My Dad always used to just love watching while my Mom and I opened our gifts on Christmas day. I mean, he would open his, but then just look even happier when my Mom and I opened our gifts. Like being able to give something to someone and make them happy was the best thing in the world.
I thought he was crazy.
I mean, I just loved getting gifts. It was so great! Like I was just being appreciated for being a great person all the time (yeah Mom, I know I wasn’t perfect all the time-save the sass). I pretty much liked getting gifts a whole ton better than giving them.
Then came college. I got appreciation from people in the form of cards, emails, chocolate, etc.
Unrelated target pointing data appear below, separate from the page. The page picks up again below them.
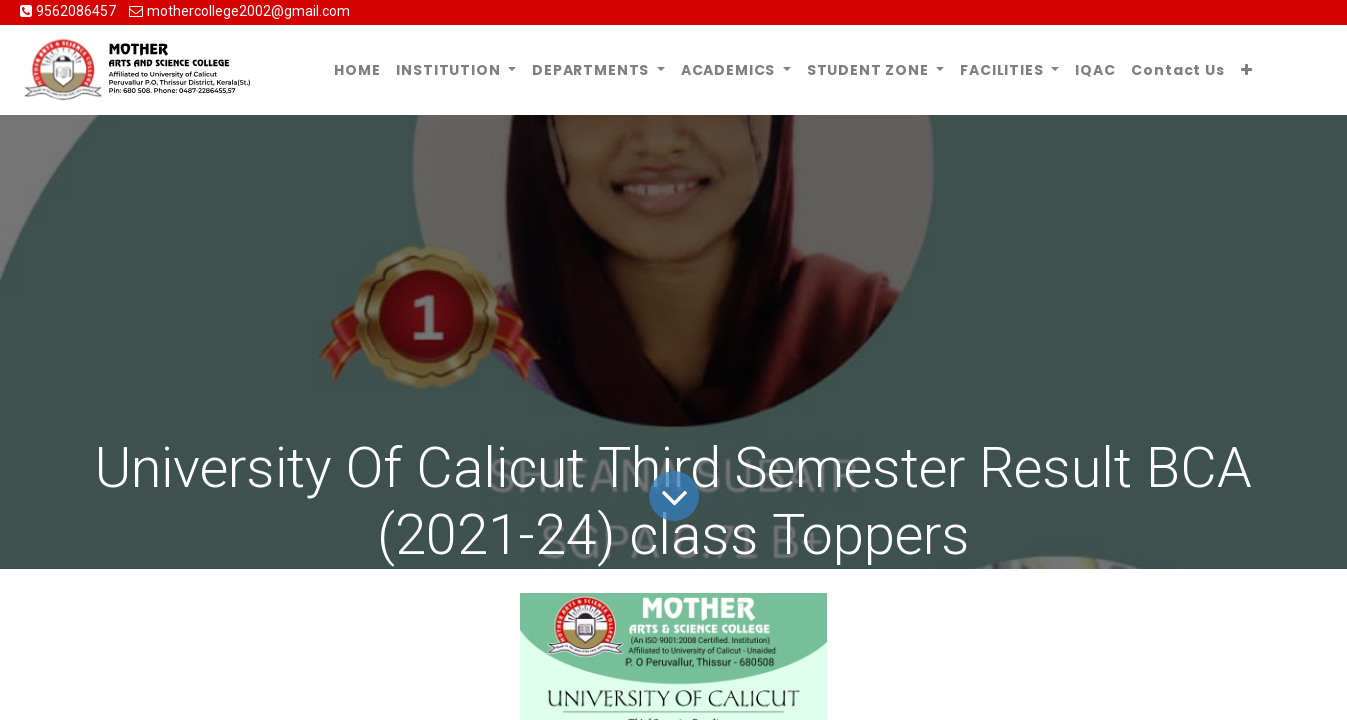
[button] (1247, 70)
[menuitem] (357, 70)
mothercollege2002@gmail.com (248, 11)
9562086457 (77, 11)
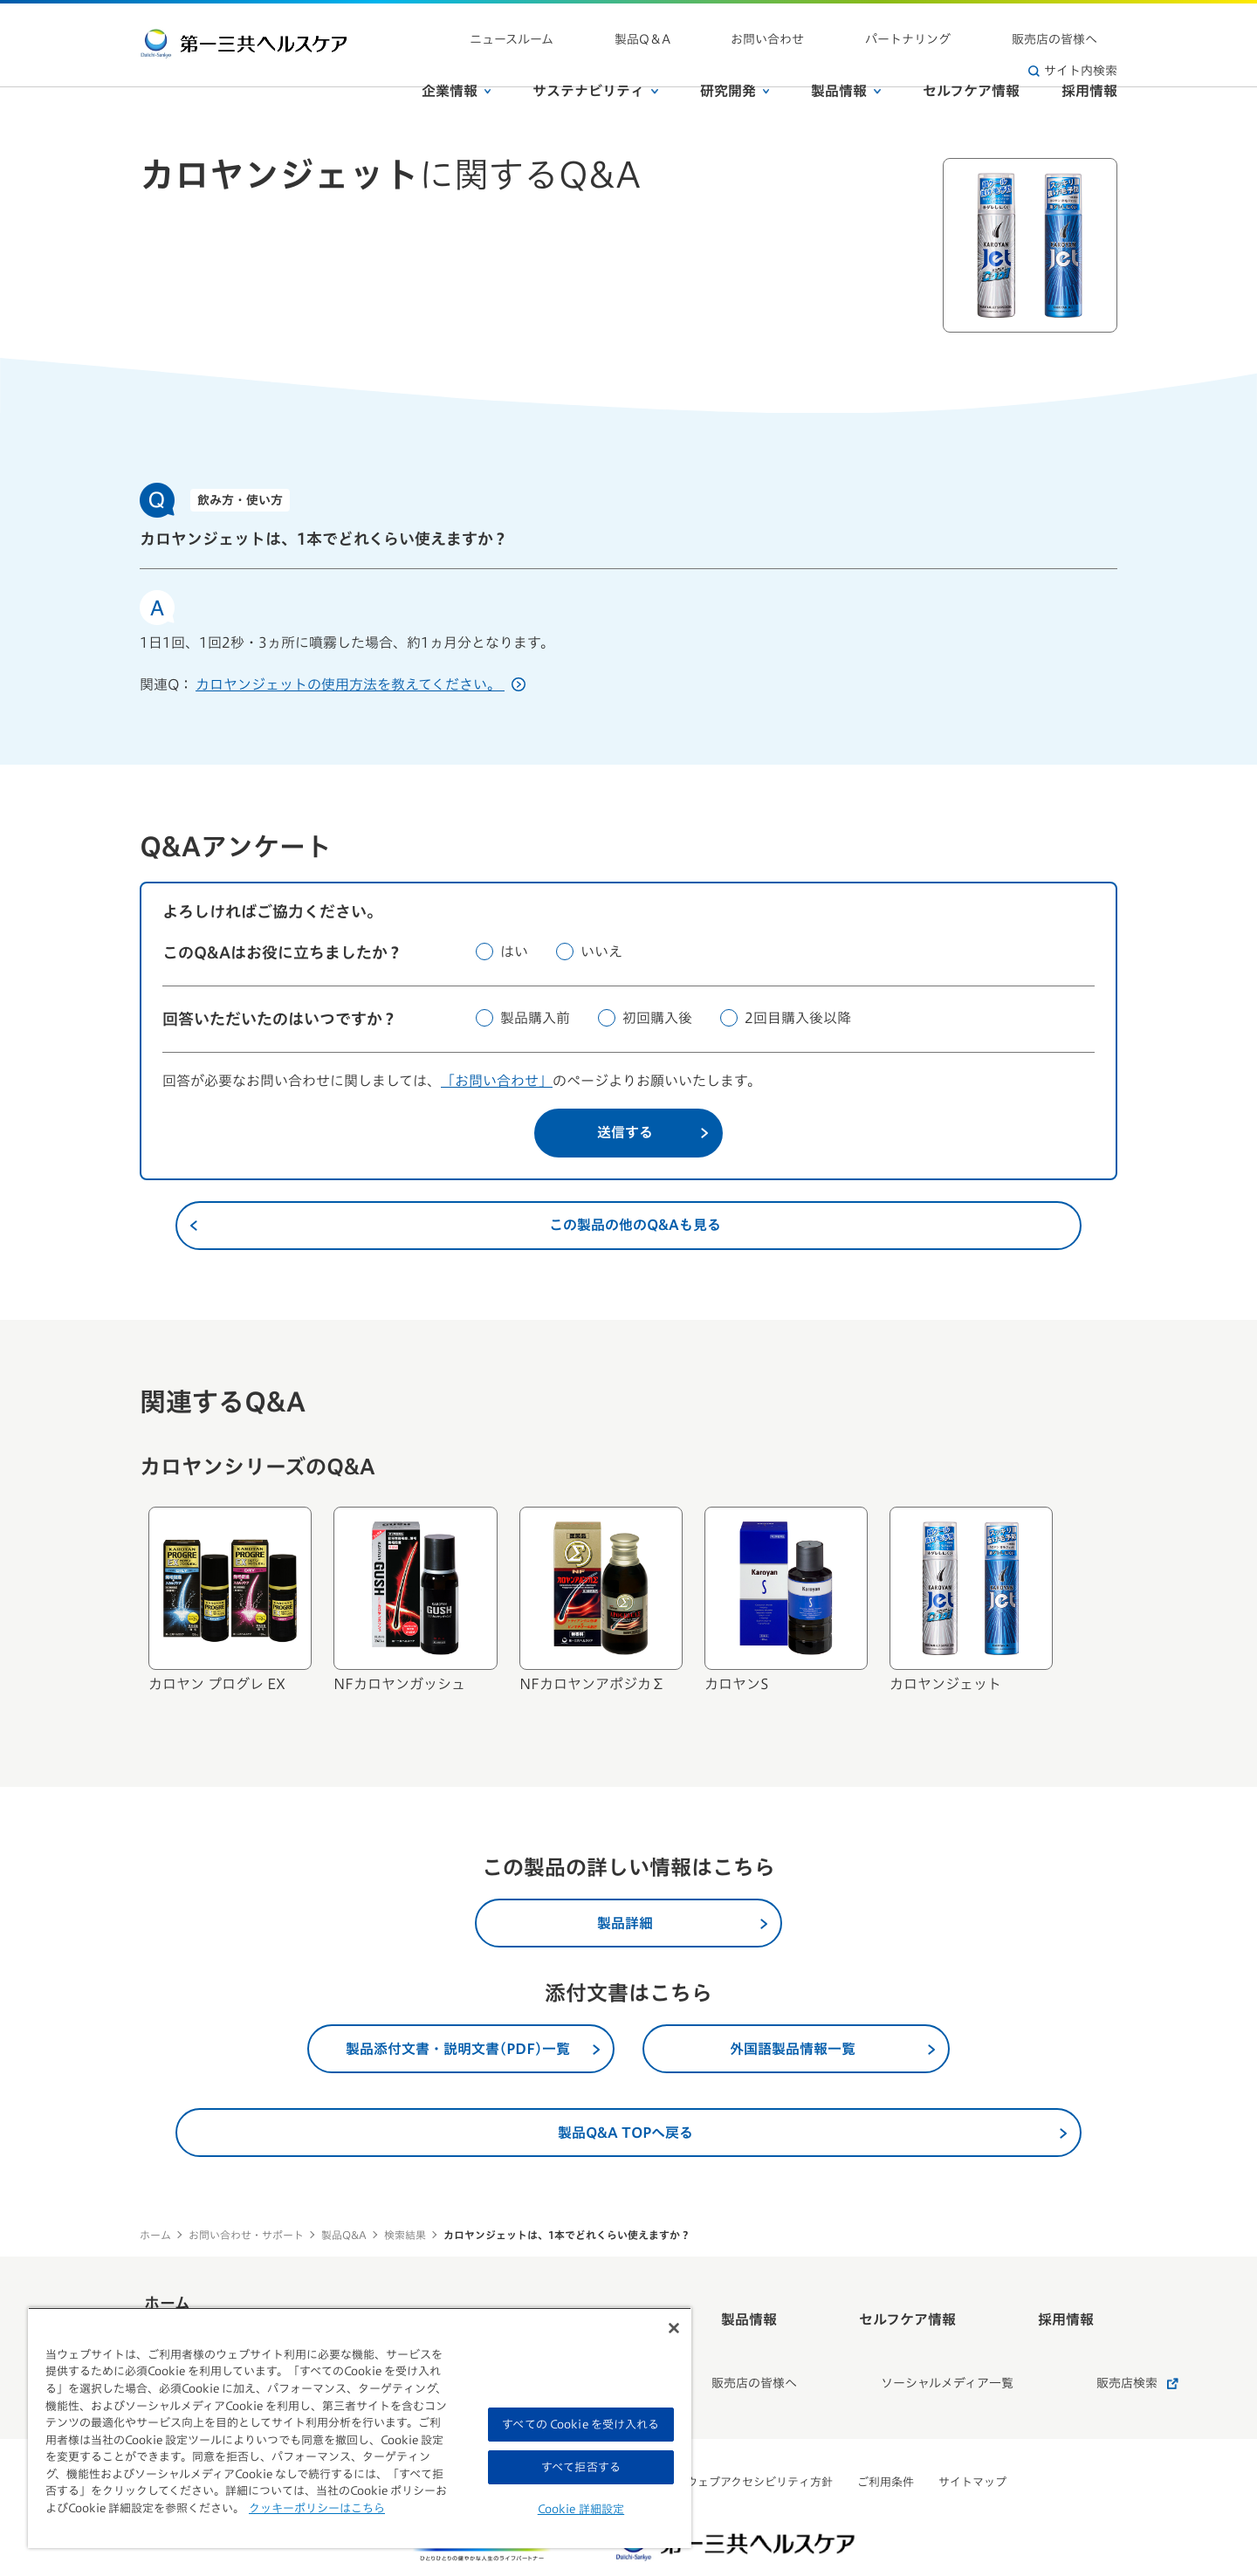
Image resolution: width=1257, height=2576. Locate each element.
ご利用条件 (885, 2429)
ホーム (155, 2234)
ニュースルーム (581, 26)
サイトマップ (972, 2429)
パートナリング (858, 26)
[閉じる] (674, 2328)
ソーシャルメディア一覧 (889, 2341)
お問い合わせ (757, 26)
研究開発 (735, 60)
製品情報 (846, 60)
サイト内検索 (1072, 26)
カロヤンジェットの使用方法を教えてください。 (360, 684)
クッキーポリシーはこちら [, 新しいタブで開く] (317, 2508)
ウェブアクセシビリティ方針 (759, 2429)
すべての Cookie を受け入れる (580, 2424)
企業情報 (456, 60)
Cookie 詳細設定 (581, 2509)
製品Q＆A (672, 26)
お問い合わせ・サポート (246, 2234)
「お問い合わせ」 (497, 1081)
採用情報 (1089, 60)
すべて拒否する (581, 2467)
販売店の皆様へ (964, 26)
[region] (359, 2427)
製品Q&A (344, 2234)
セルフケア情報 (971, 60)
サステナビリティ (595, 60)
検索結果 (405, 2234)
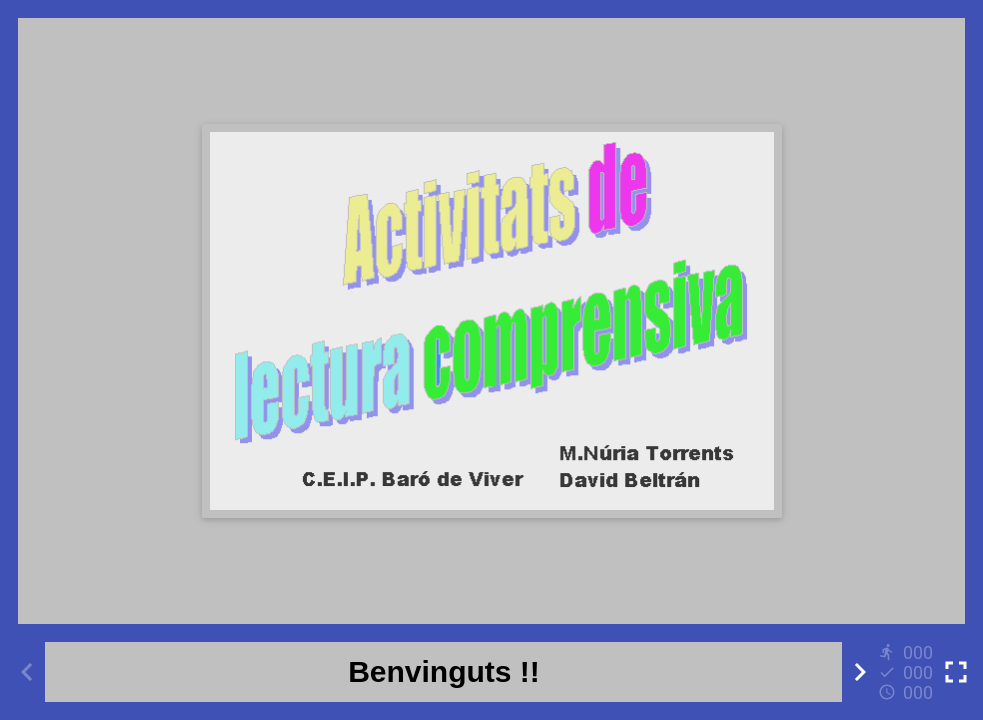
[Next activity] (860, 672)
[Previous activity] (27, 672)
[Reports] (908, 672)
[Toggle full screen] (956, 672)
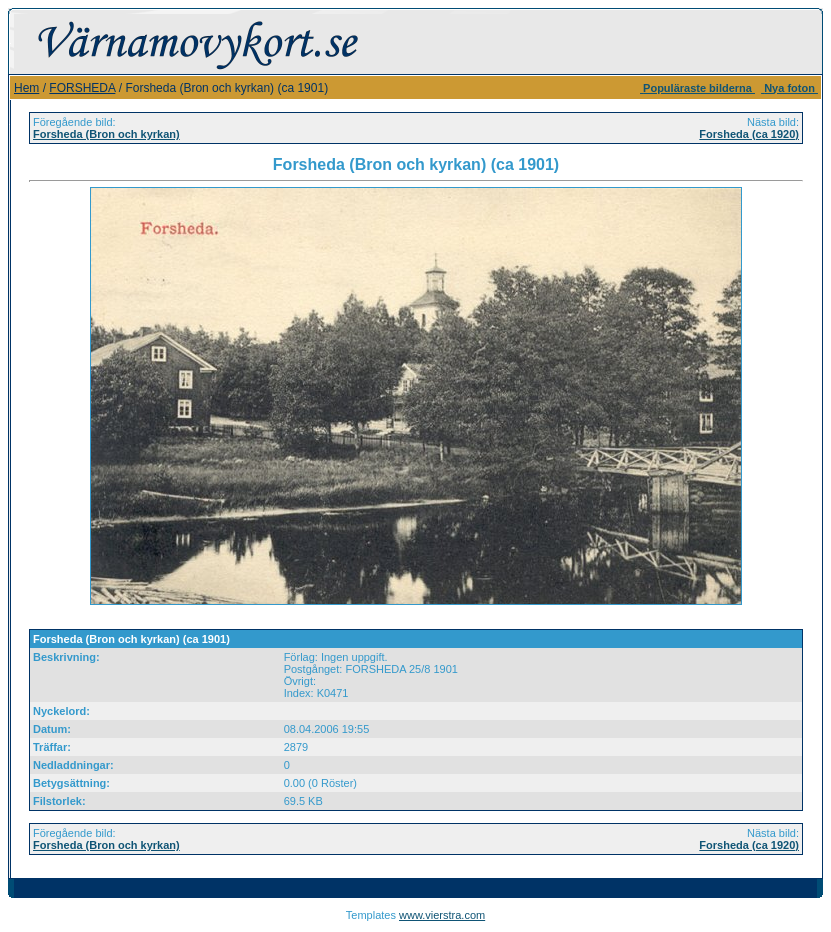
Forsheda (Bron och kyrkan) (106, 134)
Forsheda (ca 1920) (749, 134)
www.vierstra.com (442, 915)
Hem (26, 88)
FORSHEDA (82, 88)
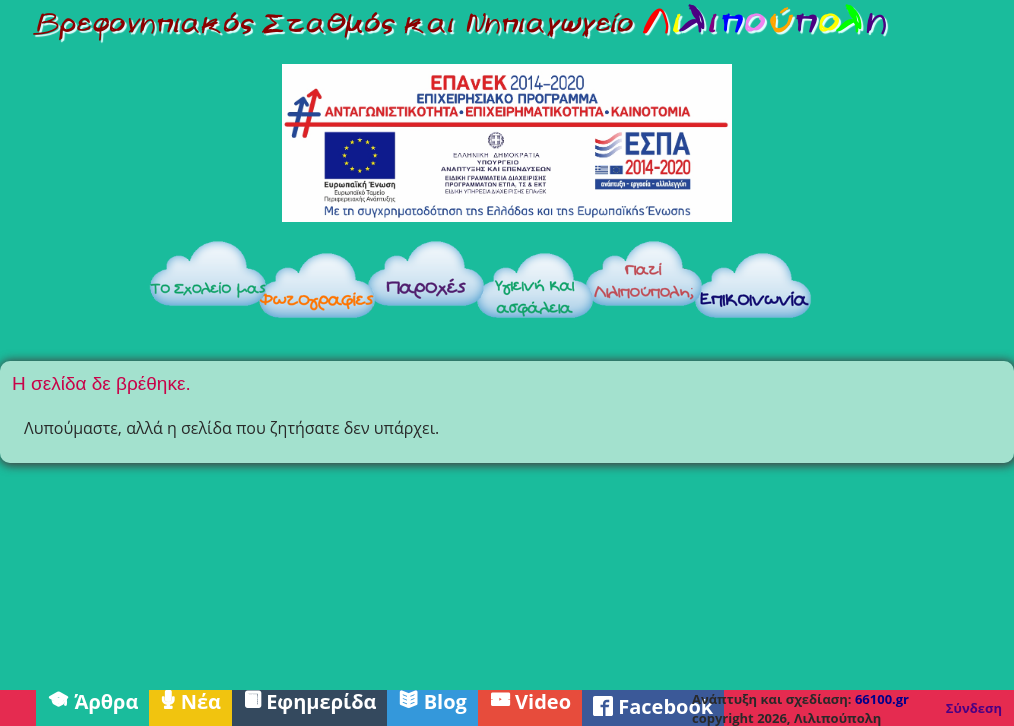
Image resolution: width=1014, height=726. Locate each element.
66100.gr (882, 699)
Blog (432, 700)
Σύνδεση (974, 708)
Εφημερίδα (310, 700)
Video (530, 700)
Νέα (190, 700)
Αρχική (72, 291)
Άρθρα (92, 700)
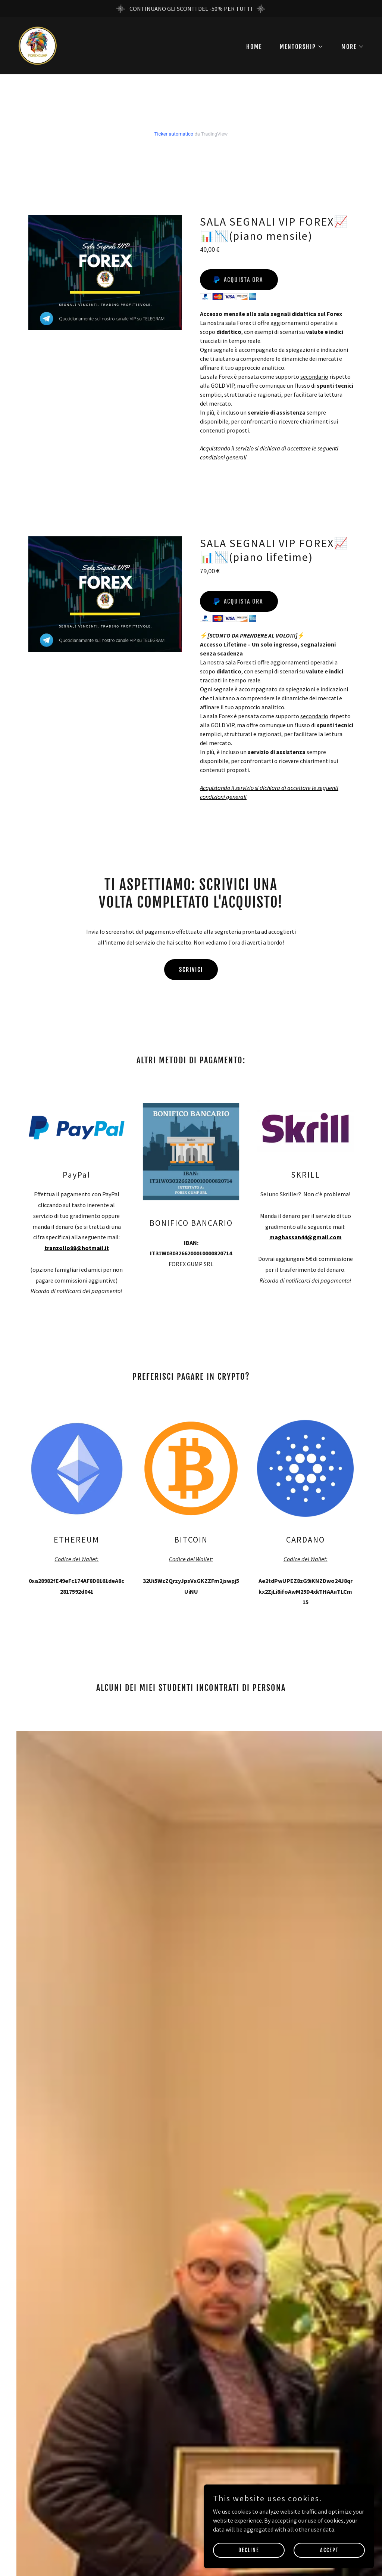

It made me feel so good because the appreciation almost always came just when I needed it.
For one of my organizations on campus, they encouraged us to write Of the Month awards, short essays detailing how someone had an impact on campus over that particular month. I wrote my first one for my Resident Assistant because she was someone who made me happy and helped me get through the tough times. She thanked me profusely for the gift and gave me a hug. I felt so good for making her feel good.
I think somewhere around here was when I realized that maybe, just maybe, my Dad was not crazy. Maybe he was right and giving was the way to go.
I started giving more. I started trying to make other people happy by thanking them for what they did for me. I wrote notes and sent texts and thanked others in person.
Today, I got to give a friend a card and I think I made her day a lot better.
I also got to give my friends some nice little treat boxes. They just had random stuff in them that my Mom helped me pick out, but I felt so happy when I saw their faces as they opened the boxes.
I guess I was just like my Dad.
And now I know that giving is the way to go. That giving might actually make me feel better than getting! (Imagine that, little Oksana who loved opening Christmas gifts.)
So off I go, to appreciate more people. To love to give, just like my Dad.